The DNA methylation signature of smoking: an archetype for the identification of biomarkers for behavioral illness

Abstract

Smoking is perhaps the foremost public health challenge in the United States and in the world. In a series of rapidly emerging studies, we and others have demonstrated that cigarette smoking is associated with changes in the DNA methylation signature of peripheral blood cells. The changes associated with this type of substance use are both dose and time dependent. These changes in DNA methylation are also accompanied by changes in gene transcription and protein expression whose patterns are furthermore indicative of increased vulnerability to other forms of complex illness. In the past, our efforts to translate this knowledge into actionable information has been stymied by a lack of methods through which to systematically to assess these changes. The rapid advance of DNA methylation assessment technologies changes that dynamic and presents the possibility that methylation-based clinical tools to aid the ascertainment of smoking status or effectiveness of treatment can be developed.

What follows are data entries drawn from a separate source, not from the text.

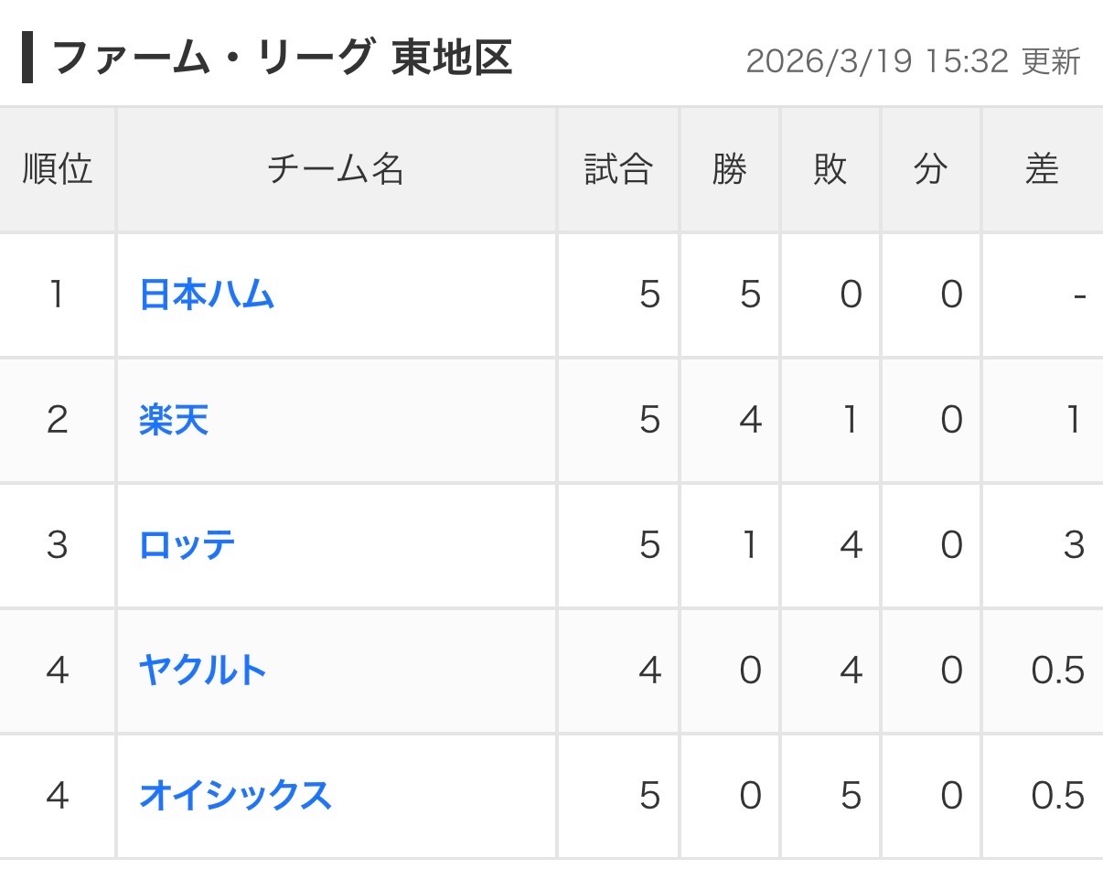The image size is (1103, 869).
Task: Click the 敗 column header
Action: pos(830,169)
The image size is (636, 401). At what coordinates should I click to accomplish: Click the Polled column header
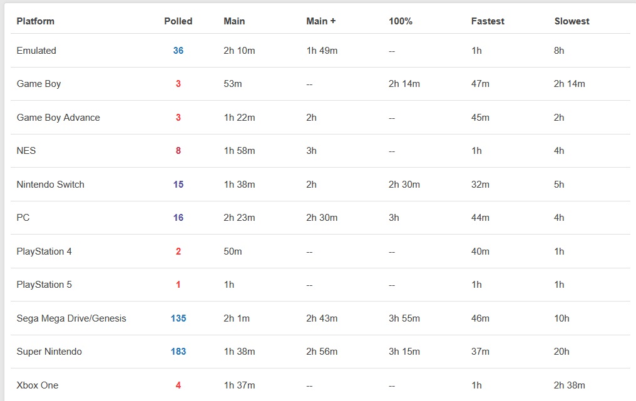point(178,21)
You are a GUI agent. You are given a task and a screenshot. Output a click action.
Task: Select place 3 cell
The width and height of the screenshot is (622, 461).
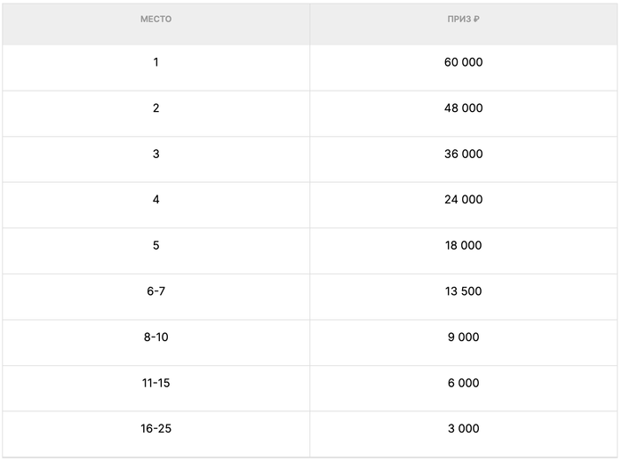156,154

In this chapter, we will review the latest advances in this field and discuss how these advances allow us insight as to methods through which to prevent smoking and shed insight into optimizing strategies through which to identify biomarkers for other behavioral illnesses which share similar contributions from environmental and gene- environmental interaction effects.

Figure 1

The link between genome methylation and decreased gene expression. DNA methylation is mediated by a family of proteins referred to as DNA Methyltransferases (DNMT 1, 3A, 3B and 3L), Depending on cellular context, these DNMT can transfer methyl groups from methyl donors to CpG residues throughout the genome, including in promoter associated CpG islands. Areas with increased amounts of methylation then attracts a cascade of other proteins, which in turn bundle DNA into tightly packed, transcriptionally inactive chromatin resulting in decreased gene expression from that region.

Figure 2

The role of AHRR in moderating activity in the xenobiotic detoxification pathway. In the unstimulated state, the aryl hydrocarbon receptor (AHR) is found in the cytoplasm bound to a dimer of heat shock proteins (HSP90) and a small group of auxiliary proteins. Poly aromatic hydrocarbons (PAH) and dioxins from cigarette smoke activate the xenobiotic pathway by diffusing into the cell and binding to the PAH domain of AHR. This causes a disassociation of AHR from its binding partners and in turn, heterodimerization with the aryl hydrocarbon receptor nuclear translocator (ARNT). This dimer pair is then transported into the nucleus where it binds to 5 bp DNA motif found immediately upstream of the translation start site of genes critical to the catabolism of xenobiotics. AHRR, whose transcription is induced by AHR, provides negative feedback by competing with AHR for ARNT and by sterically blocking access of AHR to critical xenobiotic pathway genes.

Figure 3

The dose and chronological dependency of DNA methylation at AHRR residue cg05575921 as a function of smoking in three cohorts of subjects age 19 (n=181), 22 (n=107) and 50 years old (n=111). As individuals continue to smoke the difference between methylation at this locus continues to grow from approximately 6% in the 19 year olds to over 15% in the 50-year-old subjects. Please also note that the average methylation at this locus continues to decrease even in non-smokers.